This film belongs to the new business paradigm: it’s now available for instant home viewing, but we have to wait till September 19th for its arrival on U.S. movie screens. I don’t get it either.
Terry Gilliam’s latest cinematic dystopia probably contains the best-articulated philosophical statement of any movie I’ve seen this year. Staying securely in spoiler-free territory, it can be summed up thusly: on a universal scale, our lives lack any significance; and time spent seeking a divinely ordained mission equals time squandered, when we could more fruitfully pursue happiness by loving the person directly in front of us. (Sigmund Freud famously – and allegedly – asserted that we attain maturity in life through work and love, but only the latter option is available in Gilliam’s frenetic hypercapitalist nightmare, where the slogan is, “Don’t ask – multitask!”)
The Zero Theorem begins with a shot of a swirling black hole sucking all matter into its merciless maw. Only as the camera slowly pulls back and rotates, do we realize that our naked protagonist Qohen Leth (a completely shorn and subdued Christoph Waltz) is staring at this galactic portrait on his computer screen.
Qohen is repeatedly haunted by this image, which is held in tense opposition to his god delusion. Ever since an anonymous aborted phone call (most likely from a salesperson), he has waited obsessively for the Second Calling, when his unique purpose will be manifest. At that first call, Qohen felt “a rush of joy, power,” and now he eagerly longs for the next, consummating fix. In the meantime, he lives blandly and reclusively in a burnt out monastery, surrounded by weathered images of saints and an overhanging crucifix from which the head of Jesus has been removed and replaced by a video camera.
On the job, Qohen miserably plugs away as an “entity cruncher” for the megacorporation Mancom. When the head honcho, the impersonally named Management (a creepy Matt Damon), proposes that Qohen stay home and work exclusively on the “Zero Theorem,” in exchange for a promise to make his phone call happen, our hero leaps at the opportunity. (The Zero Theorem, Mancom’s all-important effort to prove that everything equals nothing, is of course a thinly disguised statement of cosmic nihilism.)
Qohen is aided in his Sisyphean task by his jovial boss Joby (David Thewlis), wannabe lover Bainsley (Melanie Thierry), teen techno-whiz Bob (Lucas Hedges, one of the Khaki Scouts in Wes Anderson’s delightful Moonrise Kingdom), and a ditzy psychotherapy program (Tilda Swinton, channeling Emma Thompson’s Professor Trelawney). By way of occasional hints and cues, however, we and Qohen are left to wonder whether these folks are true friends or malign pawns of Management.

# [DATASET EXCERPT]

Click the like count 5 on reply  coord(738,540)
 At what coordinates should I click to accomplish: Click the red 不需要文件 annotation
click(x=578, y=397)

# [TASK REQUIREMENTS]
1. Decide whether each statement agrees with the Zero Theorem review: (a) the film reaches U.S. movie screens on September 19th; (b) Qohen lives in a modern apartment tower; (c) Matt Damon plays Management. Answer yes or no for each, quoting the deciding words of the review.
2. Carry on the Zero Theorem review from the point where it stops.
The material is not needed for the work that follows.

# [ANSWERS TO THE EXERCISES]
1.
(a) Yes: "we have to wait till September 19th for its arrival on U.S. movie screens"
(b) No: "he lives blandly and reclusively in a burnt out monastery"
(c) Yes: "the impersonally named Management (a creepy Matt Damon)"

2.
While I consider The Zero Theorem’s satirizing and moralizing to be spot on, a handful of flaws keep this film in “good, but not great” territory. First, its sights and sounds have shown up before in similar forms. The intrusively pervasive commercialization recalls Minority Report; the silence of Qohen’s inner sanctum contrasted with the raucous outer world is heavily reminiscent of Peter Sellers’ posh enclosure in the 1980’s classic Being There; and the intense colors of Qohen and Bainsley’s fantasy sex island resemble the garish hells of Kurosawa’s Ran and Dodes’ka-den. Even more disappointingly, the monstrous apparatuses, freakish medical devices, and cavernous interiors could’ve been lifted from Gilliam’s own previous work, Brazil and 12 Monkeys.
Second, the cartoonish exaggeration of nearly everything – set design, attire, gestures, and emotions – fell flat at times and emotionally detached me from a hefty chunk of the movie. (If I were Emperor of the Multiplex, I would decree that the Coen Brothers and Wes Anderson have sole claim on cinematic tics and affectations. Just about everyone else blows it.)
Lastly, the rapid-fire verbiage and sensory overload that occupy much of The Zero Theorem result in a semi-unpleasant viewing experience. After the movie was over, I simply craved a hike and some technology-free quiet time with the people I love. Then again, Terry Gilliam is probably aiming for that exact response.
3.5 out of 5 stars
(The Zero Theorem is rated R for language, sexuality, and nudity. I consider it suitable for mid-teens and older.)